I check the rice and ladle some more of the poaching liquor into it. The saffroned stock has turned the pearlescent pieces a dusky yellow, adding a warm, comforting feel through its colour. I turn the chicken around and begin again. I am not going to use all the chicken. The remaining portion will make a stir fry at a later time. There is no excess. Nor is there waste. Breast fillet, leg, wing. Shredded. The oysters, the small oval muscles along the backbone, I pop out with my fingers. I check to see if anyone is around before consuming them one at a time. They are the chef´s perks, and that is an end to it.
With elation comes deflation and perhaps the finale of this meal is that. Everything will just be thrown in. A casual culinary shrug. But here I go.
I return my attention to the pan and, taking a teaspoon, test a small grain or two. There is a firmness, the right sort of resistance, as if my teeth have gone into a slow motion during the bite. Tilting the glass bowl, the red peppers slink into the pan. I separate them with a spatula as I mix them in. The olives cartwheel out of their bowl and are stirred in amongst the chorizo and peppers. Finally, I take the shredded chicken, a combination of dark and light meats, and scatter a good handful over the lot. Not for the first time, everything must go in.
Warming through the new ingredients, I ladle one more scoop of scented stock over the rice and turn off the hob. It will rest. Settle. Meld. Another negroni is handed to me and I am ready for it, thank you. My head wet from standing over the hob, over the stockpot, over heated food. I whet my palate and head for the horizon of this culinary odyssey.

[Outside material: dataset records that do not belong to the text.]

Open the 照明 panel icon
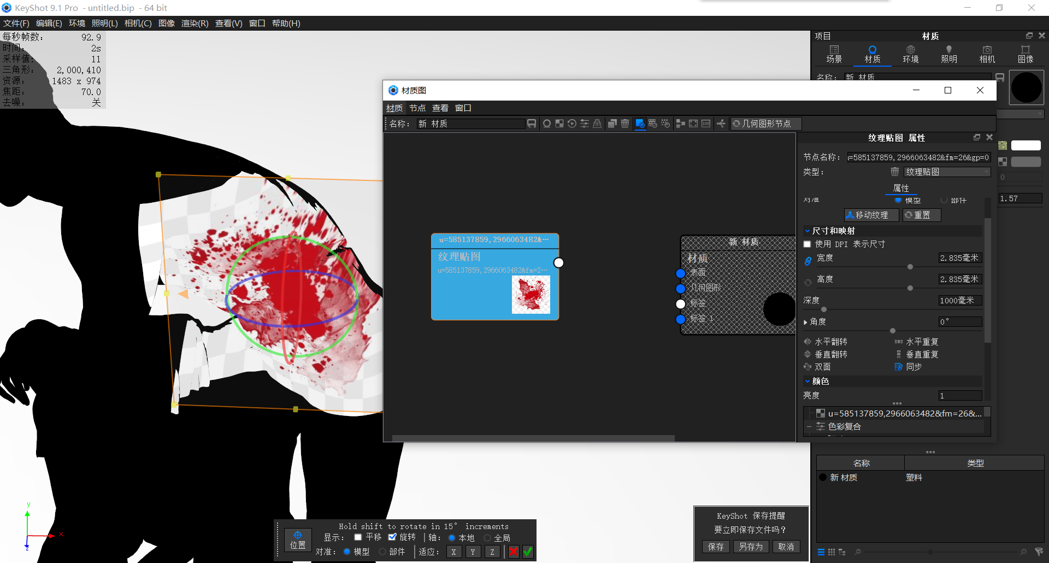Screen dimensions: 1049x563 [949, 54]
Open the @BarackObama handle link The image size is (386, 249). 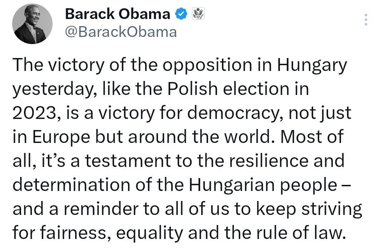pyautogui.click(x=121, y=32)
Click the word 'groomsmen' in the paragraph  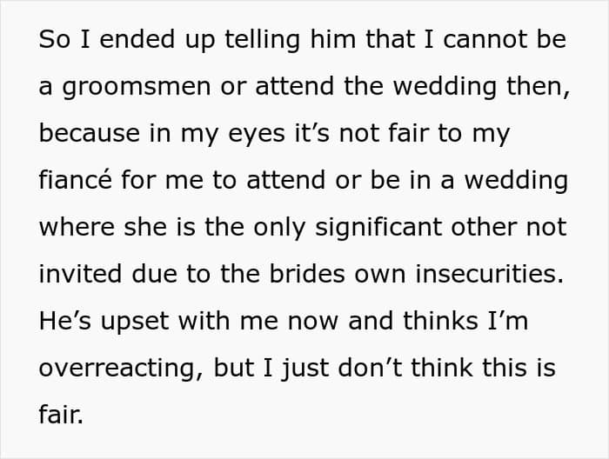coord(137,87)
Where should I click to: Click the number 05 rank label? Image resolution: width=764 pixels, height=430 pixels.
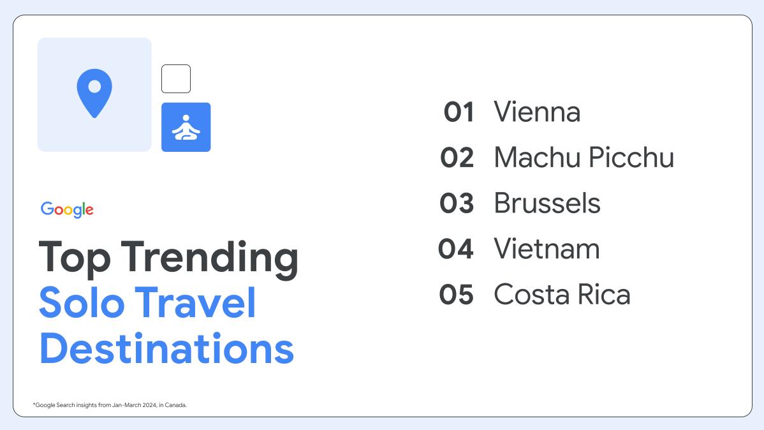click(x=457, y=295)
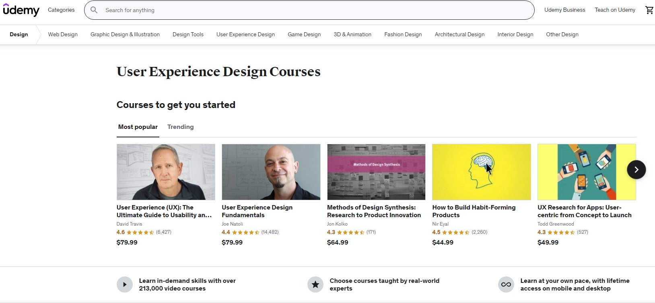Select the Most popular tab
Image resolution: width=655 pixels, height=303 pixels.
point(138,127)

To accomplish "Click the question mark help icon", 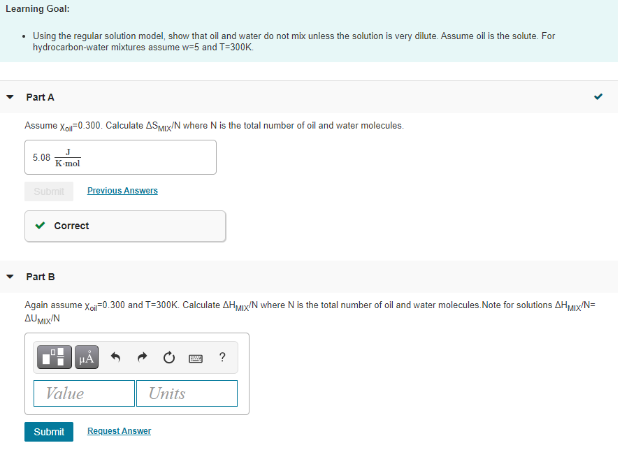I will coord(222,357).
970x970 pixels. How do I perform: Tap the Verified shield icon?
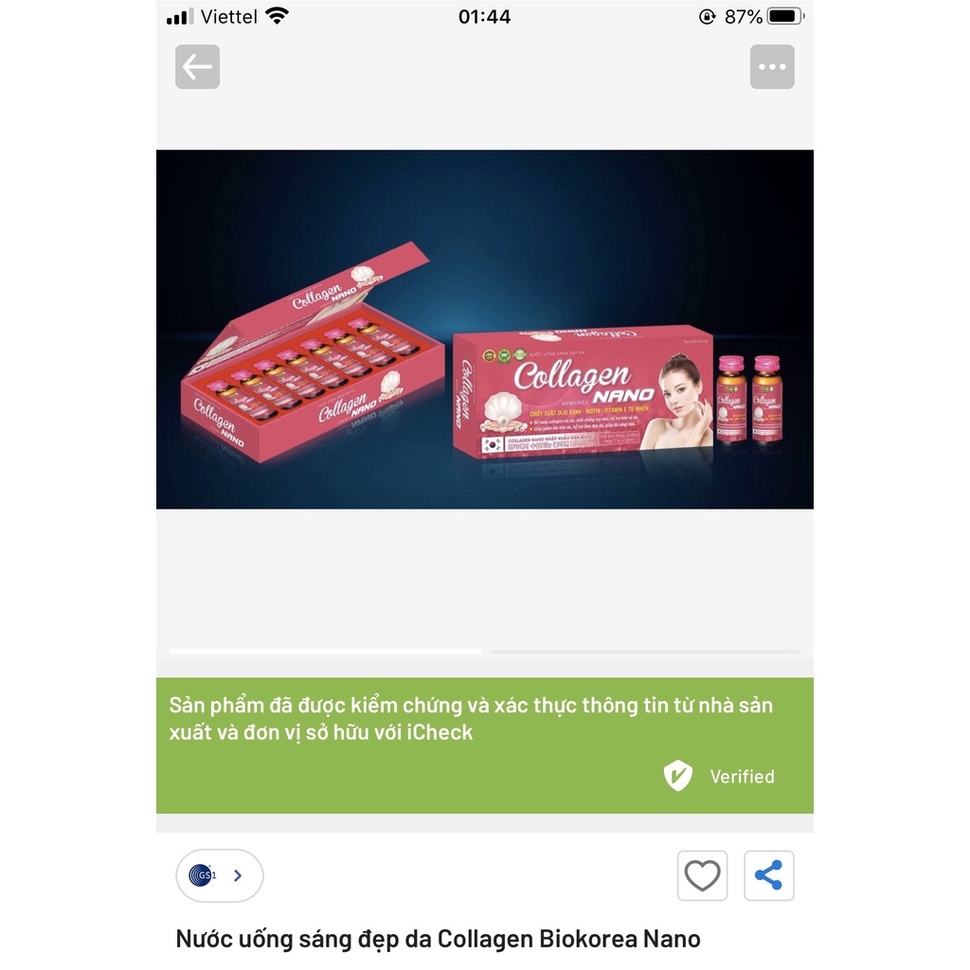678,776
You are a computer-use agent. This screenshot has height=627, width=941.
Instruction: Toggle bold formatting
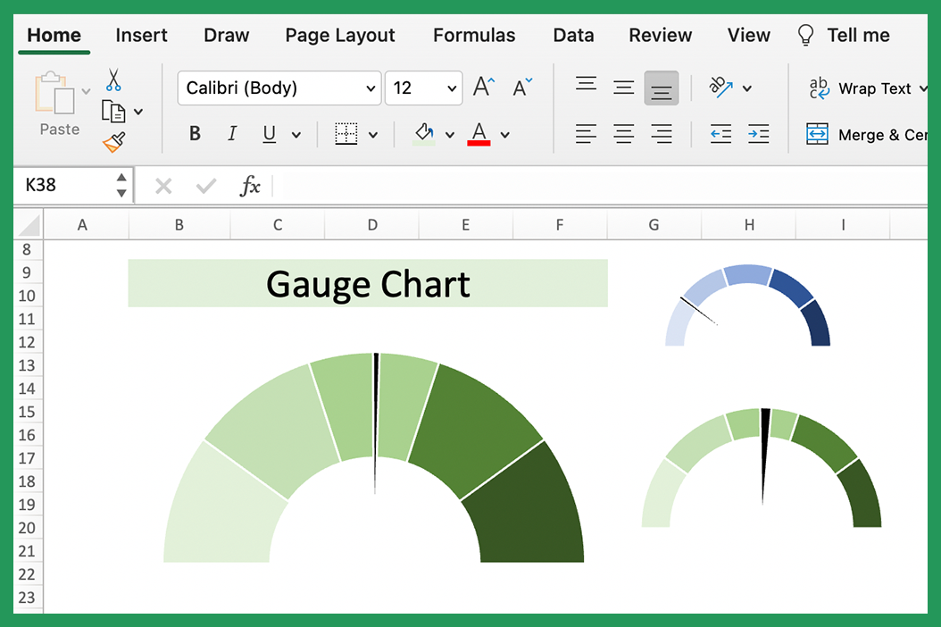pos(194,132)
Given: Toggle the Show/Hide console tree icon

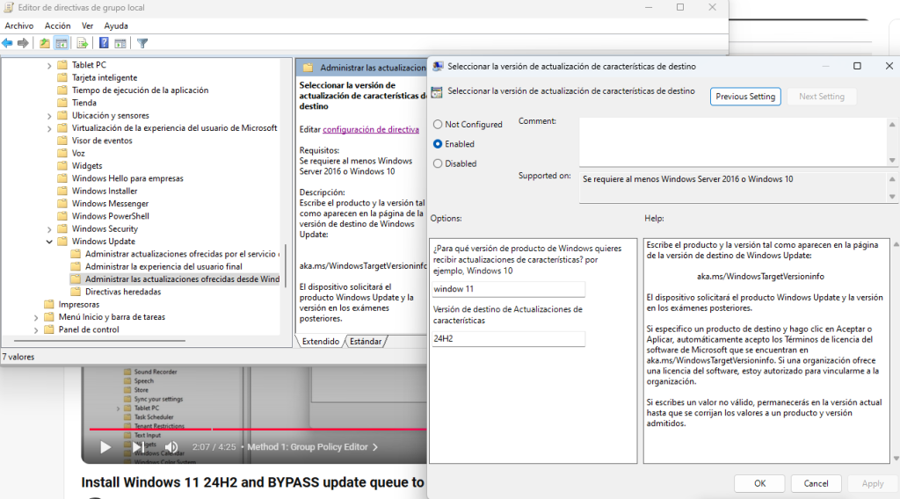Looking at the screenshot, I should coord(62,43).
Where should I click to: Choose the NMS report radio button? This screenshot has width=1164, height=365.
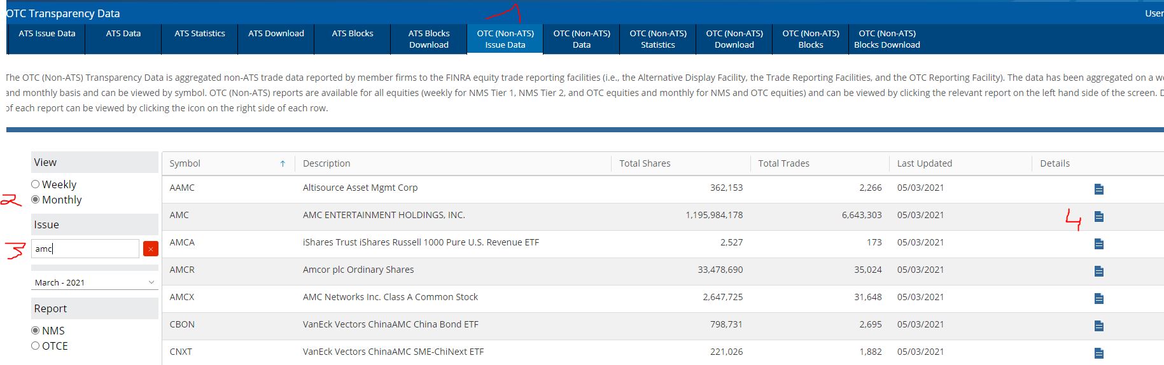pos(36,331)
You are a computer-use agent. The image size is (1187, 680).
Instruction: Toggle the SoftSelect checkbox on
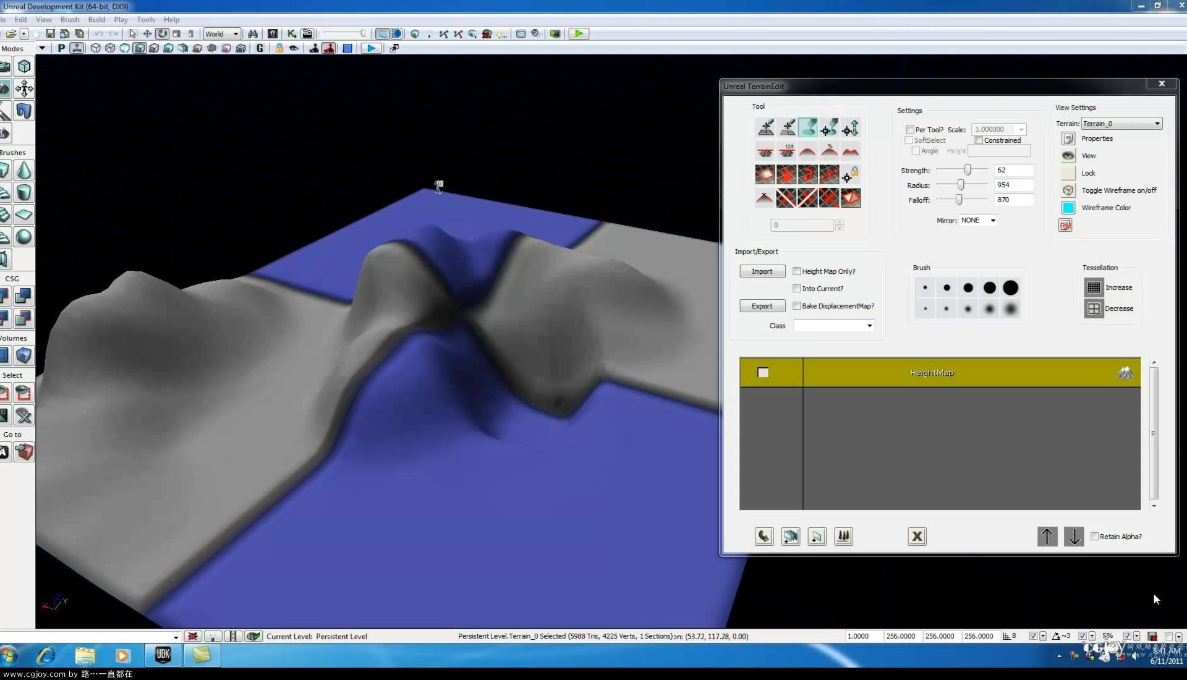[x=910, y=140]
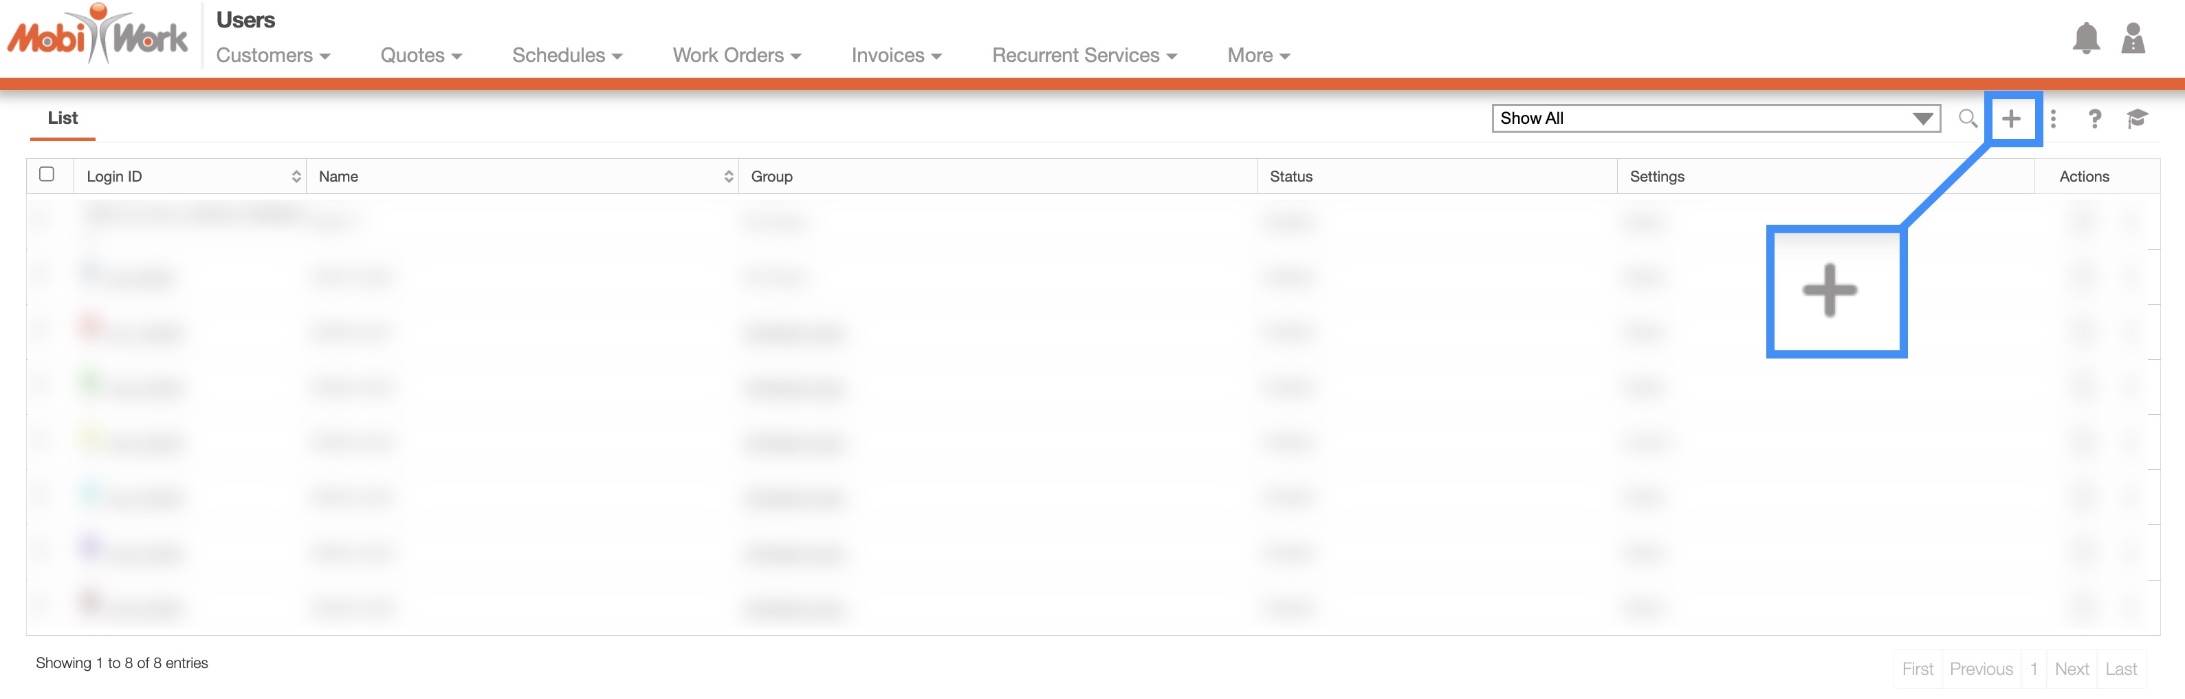Jump to the Last page
The width and height of the screenshot is (2185, 699).
(x=2121, y=669)
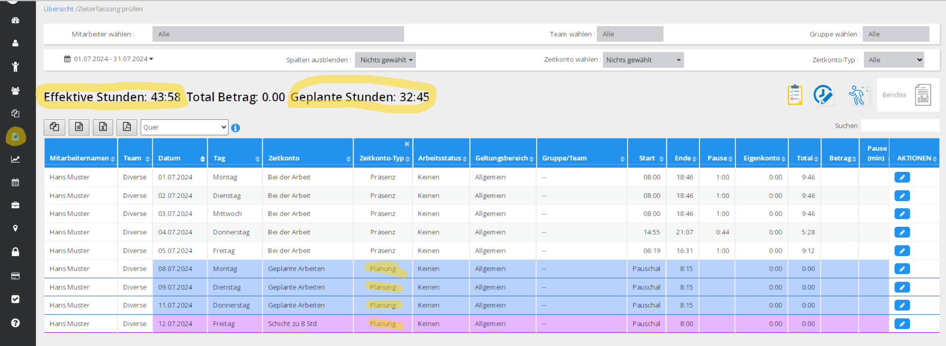
Task: Remove the Zeitkonto-Typ column with X
Action: (407, 144)

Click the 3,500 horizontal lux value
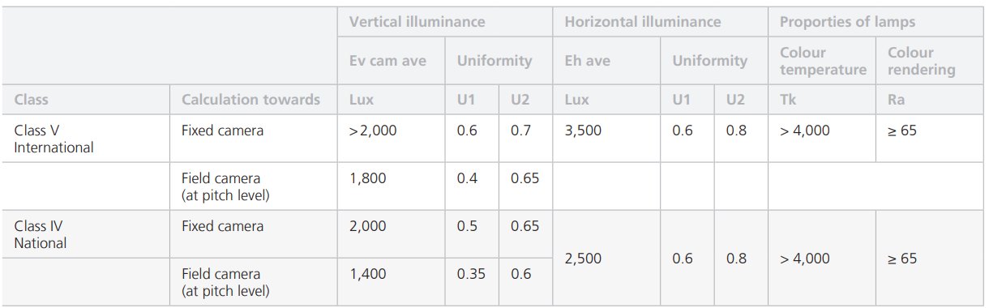pyautogui.click(x=583, y=130)
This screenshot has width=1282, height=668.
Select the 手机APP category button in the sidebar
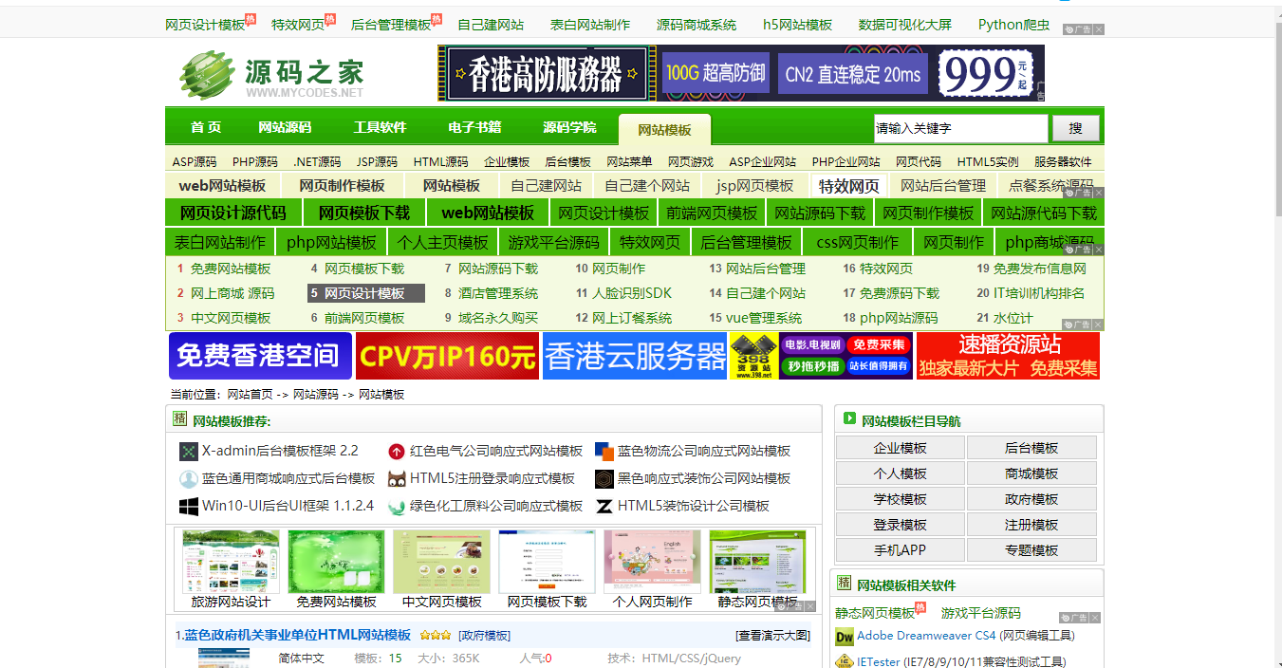click(x=900, y=550)
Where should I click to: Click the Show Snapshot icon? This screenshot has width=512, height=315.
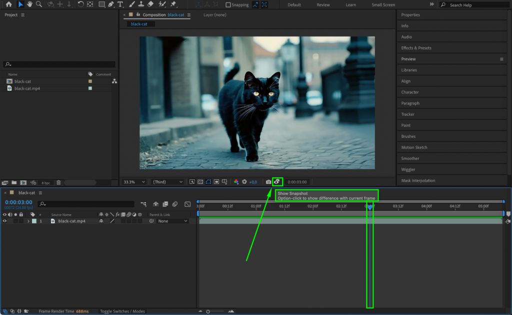(278, 182)
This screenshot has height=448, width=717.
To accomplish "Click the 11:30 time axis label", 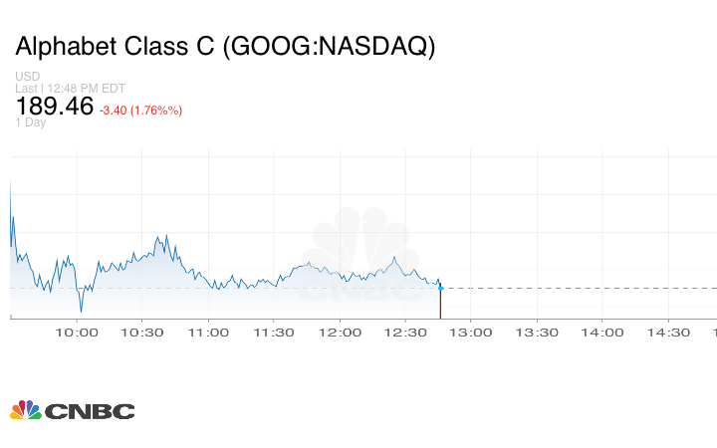I will click(x=274, y=333).
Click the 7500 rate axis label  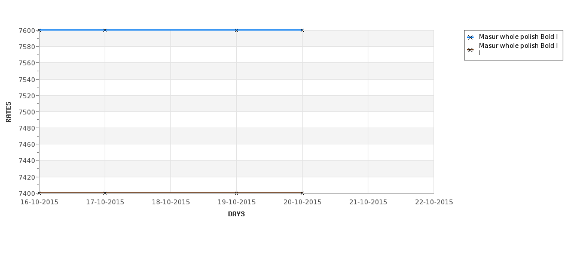27,112

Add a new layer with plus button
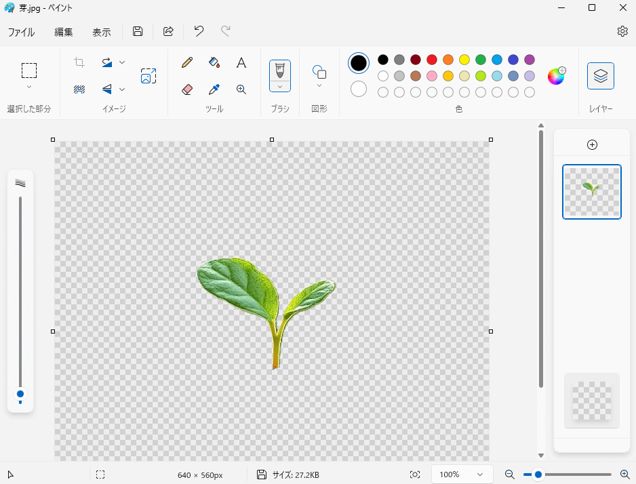592,144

In the bottom drawer of the refrigerator, I have a large bunch of flat leaf parsley. Twisting a handful off I place the leaves on the chopping board and get to work with the knife. The tip held down. The handle gripped. I fine chop one way, then the other. Flick the leaves back into a pile with the blade and start again.
I return to the cupboard above me and pull out a small box, red, tin. Using the tip of the knife I prise open the top. The almost tobacco aroma of paprika releases itself into the air. A smoked gasp.
The bowls are warm enough without the need to force heat on them in the oven. I ladle a good scoop of the mixture into each bowl, watching it quickly spread to the edges. I take a flat edged knife and use it palette-like to dust the top with paprika, then sprinkle some of the chopped parsley over and around the dish with my fingers.
The sun has set, the evening is filled with the sound of cicadas and the warm breeze envelopes me as I step out. Ice, that chinking, clinking sound, trills above the nocturnal noise as we prepare to eat. Perhaps the glacial ringing is an alarm to the traditionalists over the dish that I have served, but I doubt anyone is going to be that strict over a simple supper. This was never really Basque chicken. An interpretation, maybe. A nod, perhaps. Just as much really as the foiled attempt was all those years ago. The ingredients may have been right, or as close as possible, but the method… well, as I said before; I am not that conventional.
Another mini-epic of deliciousness. It tasted good too!